Re: [DISCUSS] FLIP-129: Refactor Descriptor API to register connector in Table API

Jingsong Li Thu, 16 Jul 2020 00:27:01 -0700

Thanks for the discussion.

Descriptor lacks the watermark and the computed column is too long.


1) +1 for just `column(...)`

2) +1 for being consistent with Table API, the Java Table API should be
Expression DSL. We don't need pure string support, users should just use
DDL instead. I think this is just a schema descriptor? The schema
descriptor should be consistent with DDL, so, definitely, it should
contain computed columns information.

3) +1 for not containing Schema#proctime and
Schema#watermarkFor#boundedOutOfOrderTimestamps, we can just leave them in
legacy apis.

6,7) +1 for removing "new" and builder and making it immutable, For Jark,
the starting method is the static method, the others are not.

8) +1 for `ConfigOption`, this can be consistent with `WritableConfig`. For
Leonard, I don't think user needs “json.fail-on-missing-field” rather than
“fail-on-missing-field”, user should need “fail-on-missing-field” rather
than “json.fail-on-missing-field", the recommended way is
"JsonFormat.newInstance().option(....)", should configure options in the
format scope.

Best,
Jingsong

On Wed, Jul 15, 2020 at 9:30 PM Leonard Xu <xbjt...@gmail.com> wrote:

> Thanks Jark bring this discussion and organize the FLIP document.
>
> Thanks Dawid and Timo for the feedback. Here are my thoughts.
>
> 1)  I’m +1 with using column() for both cases.
>
> 2) Expression DSL vs pure SQL string for computed columns
>
> I think we can support them both and implement the pure SQL String first,
> I agree that Expression DSL brings more possibility and flexibility, but
> using SQL string is a more unified way which can reuse most logic with DDL
> like validation and persist in Catalog,
> and Converting Expression DSL to SQL Expression is another big topic and I
> did not figure out a feasible idea until now.
> So, maybe we can postpone the Expression DSL support considered the
> reality.
>
> 3) Methods Schema#proctime and
> Schema#watermarkFor#boundedOutOfOrderTimestamps
>
>  +1 with Dawid’s proposal to offer SQL like methods.
>  Schema()
>     .column("proctime", proctime());
>     .watermarkFor("rowtime", $("rowtime").minus(lit(3).seconds()))
> And we can simplify watermarkFor(“colName”, Expression
> watermarkStrategy)to watermark(“colName”, Expression watermarkStrategy), I
> think the later one has can express the meaning of “ WATERMARK FOR
> column_name AS watermark_strategy_expression“ well.
>
> 5)6)7) The new keyword vs the static method vs builder pattern
>
> I have not strong tendency,  the new keyword and the static method on
> descriptor can nearly treated as a builder  and do same things like
> builder.
> For the builder pattern, we will introduce six
> methods(connector.Builder()、connector.Builder.build(), format.Builder(),
> format.Builder.build(), Schema.Builder(),Schema.Builder.build() )，I think
> we could reduce these unnecessary methods.  I ‘m slightly +1 for new
> keyword if we need a choice.
>
> 8) `Connector.option(...)` class should also accept `ConfigOption`
> I’m slightly -1 for this, ConfigOption may not work because the key for
> format configOption has not format prefix eg： FAIL_ON_MISSING_FIELD of
> json, we need “json.fail-on-missing-field” rather than
> “fail-on-missing-field”.
>
> public static final ConfigOption<Boolean> FAIL_ON_MISSING_FIELD =
> ConfigOptions
>         .key("fail-on-missing-field")
>         .booleanType()
>         .defaultValue(false)
>
> WDYT?
>
> Best,
> Leonard Xu
>
>
> > 在 2020年7月15日，16:37，Timo Walther <twal...@apache.org> 写道：
> >
> > Hi Jark,
> >
> > thanks for working on this issue.

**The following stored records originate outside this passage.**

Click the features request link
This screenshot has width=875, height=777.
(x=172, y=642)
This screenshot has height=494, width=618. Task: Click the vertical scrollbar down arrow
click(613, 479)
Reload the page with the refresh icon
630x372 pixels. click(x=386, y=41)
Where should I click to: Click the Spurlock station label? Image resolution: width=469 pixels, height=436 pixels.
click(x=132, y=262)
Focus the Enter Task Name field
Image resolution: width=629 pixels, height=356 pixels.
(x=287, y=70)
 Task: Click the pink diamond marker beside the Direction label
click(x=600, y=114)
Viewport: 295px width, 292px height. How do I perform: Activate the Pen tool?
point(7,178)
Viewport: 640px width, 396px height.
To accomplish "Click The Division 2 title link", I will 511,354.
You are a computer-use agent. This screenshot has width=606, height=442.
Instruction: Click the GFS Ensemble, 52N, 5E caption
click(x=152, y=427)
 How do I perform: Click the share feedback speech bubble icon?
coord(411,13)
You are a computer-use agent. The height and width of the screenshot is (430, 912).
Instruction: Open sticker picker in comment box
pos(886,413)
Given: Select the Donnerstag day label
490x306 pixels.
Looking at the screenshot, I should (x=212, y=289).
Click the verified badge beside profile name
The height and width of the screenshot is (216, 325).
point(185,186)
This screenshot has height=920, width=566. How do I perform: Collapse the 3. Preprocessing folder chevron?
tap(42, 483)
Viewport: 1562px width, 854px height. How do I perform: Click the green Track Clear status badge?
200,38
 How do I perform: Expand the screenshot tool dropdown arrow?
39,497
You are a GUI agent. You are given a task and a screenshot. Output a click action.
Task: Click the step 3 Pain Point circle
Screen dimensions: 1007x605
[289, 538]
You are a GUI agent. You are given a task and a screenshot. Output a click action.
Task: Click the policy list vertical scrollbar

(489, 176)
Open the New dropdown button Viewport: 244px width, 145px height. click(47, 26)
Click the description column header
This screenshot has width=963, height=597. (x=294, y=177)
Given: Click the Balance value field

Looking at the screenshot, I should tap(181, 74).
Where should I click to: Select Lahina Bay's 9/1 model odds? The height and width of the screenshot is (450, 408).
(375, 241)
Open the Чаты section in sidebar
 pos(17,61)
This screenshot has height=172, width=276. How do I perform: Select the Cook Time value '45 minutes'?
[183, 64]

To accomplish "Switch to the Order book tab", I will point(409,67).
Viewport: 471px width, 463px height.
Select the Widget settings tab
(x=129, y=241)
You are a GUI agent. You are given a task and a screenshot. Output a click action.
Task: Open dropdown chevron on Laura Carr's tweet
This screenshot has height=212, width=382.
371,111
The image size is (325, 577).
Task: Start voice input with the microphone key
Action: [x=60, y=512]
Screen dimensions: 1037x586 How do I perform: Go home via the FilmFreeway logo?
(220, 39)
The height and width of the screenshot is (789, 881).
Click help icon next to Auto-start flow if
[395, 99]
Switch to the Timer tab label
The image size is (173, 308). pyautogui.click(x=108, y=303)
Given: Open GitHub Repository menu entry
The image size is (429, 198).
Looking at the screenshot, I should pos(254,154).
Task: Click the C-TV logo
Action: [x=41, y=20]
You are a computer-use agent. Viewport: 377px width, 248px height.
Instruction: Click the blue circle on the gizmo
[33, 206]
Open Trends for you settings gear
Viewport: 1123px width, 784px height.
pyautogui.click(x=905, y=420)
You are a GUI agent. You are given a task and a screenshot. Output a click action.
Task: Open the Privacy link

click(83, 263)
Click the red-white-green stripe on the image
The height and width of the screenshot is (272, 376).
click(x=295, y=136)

It is time to fix this last part of
> inconsistency in the API. I also like the core parts of the FLIP, esp. that
> TableDescriptor is one entity that can be passed to different methods. Here
> is some feedback from my side:
> >
> > 1) +1 for just `column(...)`
> >
> > 2) Expression DSL vs pure SQL string for computed columns
> > I agree with Dawid. Using the Expression DSL is desireable for a
> consistent API. Furthermore, otherwise people need to register functions if
> they want to use them in an expression. Refactoring TableSchema is
> definitely on the list for 1.12. Maybe we can come up with some
> intermediate solution where we transform the expression to a SQL expression
> for the catalog. Until the discussions around FLIP-80 and
> CatalogTableSchema have been finalized.
> >
> > 3) Schema#proctime and Schema#watermarkFor#boundedOutOfOrderTimestamps
> > We should design the descriptor very close to the SQL syntax. The more
> similar the syntax the more likely it is too keep the new descriptor API
> stable.
> >
> > 6) static method vs new keyword
> > Actually, the `new` keyword was one of the things that bothered me most
> in the old design. Fluent APIs avoid this nowadays.
> >
> > 7) make the descriptors immutable with builders
> > The descriptors are some kind of builders already. But they are not
> called "builder". Instead of coming up with the new concept of a
> "descriptor", we should use terminology that people esp. Java/Scala users
> are familiar with already.
> >
> > We could make the descriptors immutable to pass them around easily.
> >
> > Btw "Connector" and "Format" should always be in the classname. This was
> also a mistake in the past. Instead of calling the descriptor just `Kafka`
> we could call it `KafkaConnector`. An entire example could look like:
> >
> > tEnv.createTemporaryTable(
> >   "OrdersInKafka",
> >   KafkaConnector.newBuilder() // builder pattern supported by IDE
> >      .topic("user_logs")
> >      .property("bootstrap.servers", "localhost:9092")
> >      .property("group.id", "test-group")
> >      .format(JsonFormat.newInstance()) // shortcut for no parameters
> >      .schema(
> >         Schema.newBuilder()
> >            .column("user_id", DataTypes.BIGINT())
> >            .column("score", DataTypes.DECIMAL(10, 2))
> >            .column("log_ts", DataTypes.TIMESTAMP(3))
> >            .column("my_ts", toTimestamp($("log_ts"))
> >            .build()
> >      )
> >      .build()
> > );
> >
> > Instead of refacoring the existing classes, we could also think about a
> completly new stack. I think this would avoid confusion for the old users.
> We could deprecate the entire `Kafka` class instead of dealing with
> backwards compatibility.
> >
> > 8) minor extensions
> > A general `Connector.option(...)` class should also accept
> `ConfigOption` instead of only strings.
> > A `Schema.column()` should accept `AbstractDataType` that can be
> resolved to a `DataType` by access to a `DataTypeFactory`.
> >
> > What do you think?
> >
> > Thanks,
> > Timo
> >
> >
> > On 09.07.20 18:51, Jark Wu wrote:
> >> Hi Dawid,
> >> Thanks for the great feedback! Here are my responses:
> >> 1) computedColumn(..) vs column(..)
> >> I'm fine to use `column(..)` in both cases.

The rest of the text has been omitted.